Thursday, November 1, 2007

Halloween at the Medical Museum

Which costumes won prizes? Funniest: Roadkill; Scariest: The Devil's Minion; Most like something you'd see through a microscope: Plague. With rats, of course.

Saturday, October 20, 2007

On Traveling with Treasures

This is posted at the suggestion of a museum colleague and describes a common enough event for frequent flyers but not, perhaps, for the casual traveler. A few years ago I was carrying two secured and hardened suitcases with important artifacts, bringing them from their home in a mid-western city to a museum where they would be on display for a few months. The owners generously agreed to the display but were cautious about their transportation. They required personal couriering and insisted that each suitcase get its own seat on the aircraft with special securing straps, duly paid for, of course; the cases were not to be placed in the hold.

The airline was happy to oblige and all was set. I was scheduled to take the next to last flight out when one of those famous mid-country storms blew up and the passengers in the waiting area began to queue up to be sure they got out that evening, trying to change their flight to the next to last flight rather than risk a layover should the last flight be cancelled. They had already become openly concerned about my carrying the two suitcases, and several business travelers mentioned I could not carry both cases on board; only one bag per passenger. Rather than explain my unusual circumstances, I merely thanked them for their concern. But as the weather looked bleaker and bleaker, these fellow travelers really hit the roof when they realized the cases and I were getting on that plane and some of them weren't. It brought out an unpleasant side of many folks which seemed unusual at the time (pre 9/11/2001), but seems pretty commonplace now--treasures or not. Just in case you wondered, the cases and I sat three across; I was offered but did not accept their share of flight snacks, and we all arrived safely.

Monday, October 8, 2007

Begin with good bones

See this wonderful drawing in the October newsletter on Marcy Tilton's website.

Sunday, September 16, 2007

Fiber Bundles and Tracts


Anatomists are familiar with bundles and tracts of fibers (Bundle of His, etc.).
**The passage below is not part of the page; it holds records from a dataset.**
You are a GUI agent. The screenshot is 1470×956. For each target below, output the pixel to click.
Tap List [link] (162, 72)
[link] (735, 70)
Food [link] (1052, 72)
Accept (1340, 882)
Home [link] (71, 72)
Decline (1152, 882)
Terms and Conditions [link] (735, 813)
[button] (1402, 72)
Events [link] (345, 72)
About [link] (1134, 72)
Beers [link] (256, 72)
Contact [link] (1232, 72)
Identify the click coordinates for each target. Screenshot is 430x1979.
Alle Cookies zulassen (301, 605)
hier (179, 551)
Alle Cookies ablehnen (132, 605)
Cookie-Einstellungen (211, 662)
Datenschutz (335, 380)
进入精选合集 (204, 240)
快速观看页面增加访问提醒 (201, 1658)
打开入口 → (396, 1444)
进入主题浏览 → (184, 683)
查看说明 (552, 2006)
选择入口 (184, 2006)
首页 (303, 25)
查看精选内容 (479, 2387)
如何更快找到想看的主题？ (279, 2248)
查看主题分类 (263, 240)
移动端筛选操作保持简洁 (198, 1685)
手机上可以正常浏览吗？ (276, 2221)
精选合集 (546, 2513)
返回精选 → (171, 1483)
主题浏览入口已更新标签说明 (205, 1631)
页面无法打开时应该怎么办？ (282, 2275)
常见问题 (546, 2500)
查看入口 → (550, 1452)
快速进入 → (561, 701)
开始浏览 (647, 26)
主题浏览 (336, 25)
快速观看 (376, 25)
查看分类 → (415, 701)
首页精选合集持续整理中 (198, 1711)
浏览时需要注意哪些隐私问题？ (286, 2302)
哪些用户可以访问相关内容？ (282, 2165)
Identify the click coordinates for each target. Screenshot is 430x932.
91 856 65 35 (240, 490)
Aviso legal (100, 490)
And they're familiar with gastrointestinal systems. But this? Wonderful!! See the creator's site for more: Strange but Trewe. Isn't that great?

Sunday, September 9, 2007

Combined Interests

An example of combined interests: A small quilt I made from images of anatomical objects scanned and printed onto fabric. The white "speck" in the upper left, near the lid of the tall jar, is a pewter fly sewn to the surfact of the quilt. My first quilt! It's been given away but it was fun to make, particularly figuring out how to make objects look "jarred."

Monday, September 3, 2007

Making the Cut

It took many years of working with a former curator at the Museum before he would be able to see me as an equal coworker and to trust me as a colleague. But one day, not long after he received the news he was terminally ill, he took me aside and told me how he wanted his brain to be sectioned and prepared in order to best show off the features he thought would be of greatest interest to researchers in the future. Later the same day, I was scheduled to present a talk to historians of medicine. The importance of the historical topic paled (I cannot now recall the topic) but I was not willing to share what the curator had asked me to keep confidential until after his death. History happens every monent, I guess, and I've never met more future-oriented scholars than some of those who work in museums.

Friday, August 31, 2007

Encountering old friends for the first time

The specimens that museum employees come to regard as familiar and even as old friends were once seen by each person for the first time. The first time I visited the Army Medical Museum it meant a trip with my father to the national mall, where the museum resided in an old red brick building (now creatively known as "the Old Red Brick") on a hot, hot, damp Washington Saturday. Deserted weekend streets. But I remember expansive black and white floors, greenery moving slightly to the whir of an old pedestal fan, and sunlit staircases graced with huge black and white photos of explosions and the casualties of war. Upstairs were rooms of cases with jars of specimens. The leg, some brains, and dozens of microscopes etched into my own brain, which must have been very young indeed. I see them now everyday, and if that first memory of seeing them is not a fresh one, it certainly is a vivid one, and it evokes wonder without fail.

Thursday, August 30, 2007

A museum famed for the specimens it does not have

I work in a museum that receives visitors hoping to see things we don't have and have never had. They leave always having seen something even more spectacular than the item they asked about. But I wonder whether they wish they had seen the imaginary, and whether we should show it to them. The posts that follow are stories of life and death in a medical museum, and the artifacts and specimens that punctuate those stories.